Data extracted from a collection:
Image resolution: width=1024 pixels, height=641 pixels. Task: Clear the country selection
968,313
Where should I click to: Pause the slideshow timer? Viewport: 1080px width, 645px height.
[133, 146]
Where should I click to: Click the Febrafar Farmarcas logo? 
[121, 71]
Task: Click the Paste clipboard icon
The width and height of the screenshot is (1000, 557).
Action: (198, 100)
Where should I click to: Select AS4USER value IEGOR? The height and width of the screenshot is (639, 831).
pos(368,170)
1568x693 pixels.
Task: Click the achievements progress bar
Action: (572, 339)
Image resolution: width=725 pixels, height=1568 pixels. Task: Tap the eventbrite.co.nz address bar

Work request
Start at the line with "Where should I click to: Select". Give that line and every line after it again, word for word, through the last line above.

Written answer
Where should I click to: Select AS4USER value IEGOR? The height and width of the screenshot is (639, 831).
pos(368,170)
1568x693 pixels.
Task: Click the achievements progress bar
Action: (572, 339)
Image resolution: width=725 pixels, height=1568 pixels. Task: Tap the eventbrite.co.nz address bar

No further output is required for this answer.